• **THE PROBLEM**: Please give the data below again in full, exactly as it stands.

• **MATERIAL PROVIDED**:
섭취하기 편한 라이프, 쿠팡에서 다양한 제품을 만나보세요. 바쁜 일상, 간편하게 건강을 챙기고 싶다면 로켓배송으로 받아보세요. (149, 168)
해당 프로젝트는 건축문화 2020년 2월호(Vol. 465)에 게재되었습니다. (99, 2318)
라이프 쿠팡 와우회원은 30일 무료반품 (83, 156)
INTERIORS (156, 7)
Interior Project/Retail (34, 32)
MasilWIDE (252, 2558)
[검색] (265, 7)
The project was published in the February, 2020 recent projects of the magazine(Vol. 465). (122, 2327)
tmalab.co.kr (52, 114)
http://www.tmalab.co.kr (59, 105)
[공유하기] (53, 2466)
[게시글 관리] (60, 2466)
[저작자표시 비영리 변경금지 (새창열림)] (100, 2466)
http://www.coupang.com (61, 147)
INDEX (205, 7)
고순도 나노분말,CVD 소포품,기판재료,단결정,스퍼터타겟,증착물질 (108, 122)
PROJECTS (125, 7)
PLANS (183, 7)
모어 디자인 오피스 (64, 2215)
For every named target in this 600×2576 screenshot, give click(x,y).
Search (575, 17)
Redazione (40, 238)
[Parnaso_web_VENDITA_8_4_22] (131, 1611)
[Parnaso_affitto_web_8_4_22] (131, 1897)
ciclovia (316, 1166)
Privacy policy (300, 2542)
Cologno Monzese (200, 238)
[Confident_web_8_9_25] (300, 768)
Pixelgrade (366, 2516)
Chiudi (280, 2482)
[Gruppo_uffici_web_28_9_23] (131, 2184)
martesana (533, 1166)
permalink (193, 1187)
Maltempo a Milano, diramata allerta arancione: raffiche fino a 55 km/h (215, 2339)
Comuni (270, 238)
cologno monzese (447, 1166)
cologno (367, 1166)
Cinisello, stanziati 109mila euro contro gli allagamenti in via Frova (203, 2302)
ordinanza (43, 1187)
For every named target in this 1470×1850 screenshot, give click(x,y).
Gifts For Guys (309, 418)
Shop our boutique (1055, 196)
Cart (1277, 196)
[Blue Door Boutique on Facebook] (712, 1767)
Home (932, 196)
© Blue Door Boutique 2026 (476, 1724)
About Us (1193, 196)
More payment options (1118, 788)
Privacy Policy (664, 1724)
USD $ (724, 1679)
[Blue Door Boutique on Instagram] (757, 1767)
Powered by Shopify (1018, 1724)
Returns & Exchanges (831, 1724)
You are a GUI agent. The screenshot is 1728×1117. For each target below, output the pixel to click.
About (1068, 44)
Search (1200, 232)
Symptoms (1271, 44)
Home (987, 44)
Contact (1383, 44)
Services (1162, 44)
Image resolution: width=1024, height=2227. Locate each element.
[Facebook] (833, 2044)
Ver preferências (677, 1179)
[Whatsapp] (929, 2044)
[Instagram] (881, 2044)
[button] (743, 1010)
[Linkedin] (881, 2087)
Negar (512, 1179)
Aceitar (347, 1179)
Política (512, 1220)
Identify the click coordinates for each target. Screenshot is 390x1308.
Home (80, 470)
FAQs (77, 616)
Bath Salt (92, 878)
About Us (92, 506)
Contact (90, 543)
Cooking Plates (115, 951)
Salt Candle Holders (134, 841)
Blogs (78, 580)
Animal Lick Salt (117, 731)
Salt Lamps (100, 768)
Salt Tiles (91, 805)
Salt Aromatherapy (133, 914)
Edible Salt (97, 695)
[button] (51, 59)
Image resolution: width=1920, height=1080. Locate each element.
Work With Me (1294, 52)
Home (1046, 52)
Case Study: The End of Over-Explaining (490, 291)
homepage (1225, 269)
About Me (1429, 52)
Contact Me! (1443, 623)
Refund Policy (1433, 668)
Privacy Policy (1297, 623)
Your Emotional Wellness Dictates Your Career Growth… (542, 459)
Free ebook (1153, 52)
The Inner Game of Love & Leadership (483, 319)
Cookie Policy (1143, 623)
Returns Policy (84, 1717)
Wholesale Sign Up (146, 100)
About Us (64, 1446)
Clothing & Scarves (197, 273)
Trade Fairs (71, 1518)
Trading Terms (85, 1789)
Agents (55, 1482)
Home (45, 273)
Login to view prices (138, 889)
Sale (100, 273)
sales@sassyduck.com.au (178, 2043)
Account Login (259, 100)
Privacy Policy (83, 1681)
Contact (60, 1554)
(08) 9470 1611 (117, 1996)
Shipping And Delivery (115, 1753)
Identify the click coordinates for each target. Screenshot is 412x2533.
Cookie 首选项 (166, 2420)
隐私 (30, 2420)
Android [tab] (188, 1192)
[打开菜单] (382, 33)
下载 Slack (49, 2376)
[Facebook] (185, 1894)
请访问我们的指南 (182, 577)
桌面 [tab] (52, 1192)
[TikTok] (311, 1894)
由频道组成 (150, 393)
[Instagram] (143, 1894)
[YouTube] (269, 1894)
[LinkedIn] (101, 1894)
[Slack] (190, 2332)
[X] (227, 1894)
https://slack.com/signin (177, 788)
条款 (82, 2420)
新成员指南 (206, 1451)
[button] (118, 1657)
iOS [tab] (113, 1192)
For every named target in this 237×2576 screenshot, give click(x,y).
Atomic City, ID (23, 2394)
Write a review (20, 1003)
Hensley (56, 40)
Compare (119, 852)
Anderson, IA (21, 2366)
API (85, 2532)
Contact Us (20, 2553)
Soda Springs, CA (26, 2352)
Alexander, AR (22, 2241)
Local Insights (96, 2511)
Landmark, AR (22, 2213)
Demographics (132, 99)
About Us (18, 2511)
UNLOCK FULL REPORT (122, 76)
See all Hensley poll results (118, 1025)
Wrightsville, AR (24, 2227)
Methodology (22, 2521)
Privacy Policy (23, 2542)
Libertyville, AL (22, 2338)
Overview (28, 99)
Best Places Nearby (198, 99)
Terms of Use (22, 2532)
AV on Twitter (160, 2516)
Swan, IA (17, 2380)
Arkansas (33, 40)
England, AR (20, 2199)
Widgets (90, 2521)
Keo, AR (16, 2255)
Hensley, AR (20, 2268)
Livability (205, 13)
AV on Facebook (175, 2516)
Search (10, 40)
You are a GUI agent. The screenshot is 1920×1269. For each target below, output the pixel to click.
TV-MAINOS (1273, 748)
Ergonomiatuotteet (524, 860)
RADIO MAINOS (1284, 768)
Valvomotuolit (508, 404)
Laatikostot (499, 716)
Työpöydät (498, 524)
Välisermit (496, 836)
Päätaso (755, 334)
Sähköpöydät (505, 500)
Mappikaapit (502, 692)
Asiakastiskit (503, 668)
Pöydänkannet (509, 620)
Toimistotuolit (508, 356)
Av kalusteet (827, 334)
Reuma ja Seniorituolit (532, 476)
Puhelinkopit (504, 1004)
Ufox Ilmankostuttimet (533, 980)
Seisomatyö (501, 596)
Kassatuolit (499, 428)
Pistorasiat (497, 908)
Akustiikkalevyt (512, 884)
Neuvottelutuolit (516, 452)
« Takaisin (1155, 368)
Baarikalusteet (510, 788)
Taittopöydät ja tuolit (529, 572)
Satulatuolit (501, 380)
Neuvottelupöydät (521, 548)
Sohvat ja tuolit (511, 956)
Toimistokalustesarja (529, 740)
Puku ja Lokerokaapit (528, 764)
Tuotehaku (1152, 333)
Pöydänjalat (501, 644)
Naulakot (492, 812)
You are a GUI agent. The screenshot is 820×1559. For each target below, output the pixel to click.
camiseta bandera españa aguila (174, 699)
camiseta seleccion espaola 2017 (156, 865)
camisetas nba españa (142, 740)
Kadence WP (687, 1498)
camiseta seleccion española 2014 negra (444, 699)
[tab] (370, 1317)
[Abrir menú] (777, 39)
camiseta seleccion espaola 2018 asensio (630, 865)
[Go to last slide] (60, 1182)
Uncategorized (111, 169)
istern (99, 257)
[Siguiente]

• **OUTPUT**:
섭취하기 편한 라이프, 쿠팡에서 다양한 제품을 만나보세요. 바쁜 일상, 간편하게 건강을 챙기고 싶다면 로켓배송으로 받아보세요. (149, 168)
해당 프로젝트는 건축문화 2020년 2월호(Vol. 465)에 게재되었습니다. (99, 2318)
라이프 쿠팡 와우회원은 30일 무료반품 (83, 156)
INTERIORS (156, 7)
Interior Project/Retail (34, 32)
MasilWIDE (252, 2558)
[검색] (265, 7)
The project was published in the February, 2020 recent projects of the magazine(Vol. 465). (122, 2327)
tmalab.co.kr (52, 114)
http://www.tmalab.co.kr (59, 105)
[공유하기] (53, 2466)
[게시글 관리] (60, 2466)
[저작자표시 비영리 변경금지 (새창열림)] (100, 2466)
http://www.coupang.com (61, 147)
INDEX (205, 7)
고순도 나노분말,CVD 소포품,기판재료,단결정,스퍼터타겟,증착물질 (108, 122)
PROJECTS (125, 7)
PLANS (183, 7)
모어 디자인 오피스 (64, 2215)
For every named target in this 600×2576 screenshot, give click(x,y).
Search (575, 17)
Redazione (40, 238)
[Parnaso_web_VENDITA_8_4_22] (131, 1611)
[Parnaso_affitto_web_8_4_22] (131, 1897)
ciclovia (316, 1166)
Privacy policy (300, 2542)
Cologno Monzese (200, 238)
[Confident_web_8_9_25] (300, 768)
Pixelgrade (366, 2516)
Chiudi (280, 2482)
[Gruppo_uffici_web_28_9_23] (131, 2184)
martesana (533, 1166)
permalink (193, 1187)
Maltempo a Milano, diramata allerta arancione: raffiche fino a 55 km/h (215, 2339)
Comuni (270, 238)
cologno monzese (447, 1166)
cologno (367, 1166)
Cinisello, stanziati 109mila euro contro gli allagamenti in via Frova (203, 2302)
ordinanza (43, 1187)
For every named target in this 1470×1850 screenshot, give click(x,y).
Gifts For Guys (309, 418)
Shop our boutique (1055, 196)
Cart (1277, 196)
[Blue Door Boutique on Facebook] (712, 1767)
Home (932, 196)
© Blue Door Boutique 2026 (476, 1724)
About Us (1193, 196)
More payment options (1118, 788)
Privacy Policy (664, 1724)
USD $ (724, 1679)
[Blue Door Boutique on Instagram] (757, 1767)
Powered by Shopify (1018, 1724)
Returns & Exchanges (831, 1724)
You are a GUI agent. The screenshot is 1728×1117. For each target below, output the pixel to click.
About (1068, 44)
Search (1200, 232)
Symptoms (1271, 44)
Home (987, 44)
Contact (1383, 44)
Services (1162, 44)
Image resolution: width=1024, height=2227. Locate each element.
[Facebook] (833, 2044)
Ver preferências (677, 1179)
[Whatsapp] (929, 2044)
[Instagram] (881, 2044)
[button] (743, 1010)
[Linkedin] (881, 2087)
Negar (512, 1179)
Aceitar (347, 1179)
Política (512, 1220)
Identify the click coordinates for each target. Screenshot is 390x1308.
Home (80, 470)
FAQs (77, 616)
Bath Salt (92, 878)
About Us (92, 506)
Contact (90, 543)
Cooking Plates (115, 951)
Salt Candle Holders (134, 841)
Blogs (78, 580)
Animal Lick Salt (117, 731)
Salt Lamps (100, 768)
Salt Tiles (91, 805)
Salt Aromatherapy (133, 914)
Edible Salt (97, 695)
[button] (51, 59)
Image resolution: width=1920, height=1080. Locate each element.
Work With Me (1294, 52)
Home (1046, 52)
Case Study: The End of Over-Explaining (490, 291)
homepage (1225, 269)
About Me (1429, 52)
Contact Me! (1443, 623)
Refund Policy (1433, 668)
Privacy Policy (1297, 623)
Your Emotional Wellness Dictates Your Career Growth… (542, 459)
Free ebook (1153, 52)
The Inner Game of Love & Leadership (483, 319)
Cookie Policy (1143, 623)
Returns Policy (84, 1717)
Wholesale Sign Up (146, 100)
About Us (64, 1446)
Clothing & Scarves (197, 273)
Trade Fairs (71, 1518)
Trading Terms (85, 1789)
Agents (55, 1482)
Home (45, 273)
Login to view prices (138, 889)
Sale (100, 273)
sales@sassyduck.com.au (178, 2043)
Account Login (259, 100)
Privacy Policy (83, 1681)
Contact (60, 1554)
(08) 9470 1611 (117, 1996)
Shipping And Delivery (115, 1753)
Identify the click coordinates for each target. Screenshot is 412x2533.
Cookie 首选项 (166, 2420)
隐私 (30, 2420)
Android [tab] (188, 1192)
[打开菜单] (382, 33)
下载 Slack (49, 2376)
[Facebook] (185, 1894)
请访问我们的指南 (182, 577)
桌面 [tab] (52, 1192)
[TikTok] (311, 1894)
由频道组成 (150, 393)
[Instagram] (143, 1894)
[YouTube] (269, 1894)
[LinkedIn] (101, 1894)
[Slack] (190, 2332)
[X] (227, 1894)
https://slack.com/signin (177, 788)
条款 (82, 2420)
新成员指南 (206, 1451)
[button] (118, 1657)
iOS [tab] (113, 1192)
For every named target in this 237×2576 screenshot, give click(x,y).
Atomic City, ID (23, 2394)
Write a review (20, 1003)
Hensley (56, 40)
Compare (119, 852)
Anderson, IA (21, 2366)
API (85, 2532)
Contact Us (20, 2553)
Soda Springs, CA (26, 2352)
Alexander, AR (22, 2241)
Local Insights (96, 2511)
Landmark, AR (22, 2213)
Demographics (132, 99)
About Us (18, 2511)
UNLOCK FULL REPORT (122, 76)
See all Hensley poll results (118, 1025)
Wrightsville, AR (24, 2227)
Methodology (22, 2521)
Privacy Policy (23, 2542)
Libertyville, AL (22, 2338)
Overview (28, 99)
Best Places Nearby (198, 99)
Terms of Use (22, 2532)
AV on Twitter (160, 2516)
Swan, IA (17, 2380)
Arkansas (33, 40)
England, AR (20, 2199)
Widgets (90, 2521)
Keo, AR (16, 2255)
Hensley, AR (20, 2268)
Livability (205, 13)
AV on Facebook (175, 2516)
Search (10, 40)
You are a GUI agent. The screenshot is 1920×1269. For each target below, output the pixel to click.
TV-MAINOS (1273, 748)
Ergonomiatuotteet (524, 860)
RADIO MAINOS (1284, 768)
Valvomotuolit (508, 404)
Laatikostot (499, 716)
Työpöydät (498, 524)
Välisermit (496, 836)
Päätaso (755, 334)
Sähköpöydät (505, 500)
Mappikaapit (502, 692)
Asiakastiskit (503, 668)
Pöydänkannet (509, 620)
Toimistotuolit (508, 356)
Av kalusteet (827, 334)
Reuma ja Seniorituolit (532, 476)
Puhelinkopit (504, 1004)
Ufox Ilmankostuttimet (533, 980)
Seisomatyö (501, 596)
Kassatuolit (499, 428)
Pistorasiat (497, 908)
Akustiikkalevyt (512, 884)
Neuvottelutuolit (516, 452)
« Takaisin (1155, 368)
Baarikalusteet (510, 788)
Taittopöydät ja tuolit (529, 572)
Satulatuolit (501, 380)
Neuvottelupöydät (521, 548)
Sohvat ja tuolit (511, 956)
Toimistokalustesarja (529, 740)
Puku ja Lokerokaapit (528, 764)
Tuotehaku (1152, 333)
Pöydänjalat (501, 644)
Naulakot (492, 812)
You are a GUI agent. The screenshot is 820×1559. For each target below, output the pixel to click.
camiseta bandera españa aguila (174, 699)
camiseta seleccion espaola 2017 (156, 865)
camisetas nba españa (142, 740)
Kadence WP (687, 1498)
camiseta seleccion española 2014 negra (444, 699)
[tab] (370, 1317)
[Abrir menú] (777, 39)
camiseta seleccion espaola 2018 asensio (630, 865)
[Go to last slide] (60, 1182)
Uncategorized (111, 169)
istern (99, 257)
[Siguiente]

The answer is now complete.